The horseshoe crab is not actually a crab at all. Instead, it is a close relative of spiders, ticks, and scorpions. These invertebrate animals can be identified by their helmet-like shape, long tail, and hard exoskeleton. Horseshoe crabs shed their outer shell as they grow larger. Each animal has six pairs of legs—one pair to feed with, four pairs used for both walking and feeding, and one pair of longer walking legs that is used to push the horseshoe crab forward.

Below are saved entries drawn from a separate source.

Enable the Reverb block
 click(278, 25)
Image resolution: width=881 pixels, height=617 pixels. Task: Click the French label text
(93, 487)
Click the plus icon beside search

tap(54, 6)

Though primitive in looks and origin, surprisingly, these animals have a major role in modern medicine. Pharmaceutical and medical device companies use an extract in the horseshoe crab’s blood to test their products for possible bacterial contamination. A horseshoe crab’s blood contains antimicrobial cells (called amoebocytes). These cells work like a primitive immune system to help defend the crab against potential bacterial infections. Dr. Frederick Bang, a researcher at Johns Hopkins University, first discovered the antimicrobial properties of horseshoe crab blood in the 1950s. He found that injecting bacteria common to marine ecosystems into the bloodstream of a horseshoe crab caused massive clotting to occur. Further research indicated that cells called amoebocytes were responsible for this reaction. This reaction is important to horseshoe crabs since marine environments are notoriously rife with harmful bacteria. When the amoebocytes react to an invading pathogen, they bind to and inactivate the offending bacteria, fungus, or virus. In addition, the clot that forms helps to close up the wound and provides a physical barrier against further pathogen invasion into the horseshoe crab's body.
Through his research, Bang realized that amoebocytes could potentially be used to test drugs for the presence of gram-negative bacteria. Bang and a colleague named Dr. Jack Levin developed an extract from horseshoe crab blood called limulus amoebocyte lysate, or LAL, which could be used for this purpose. Their new method for detecting contamination using LAL was so successful that it was accepted by the Food and Drug Administration (FDA) as the primary test for endotoxins in 1983.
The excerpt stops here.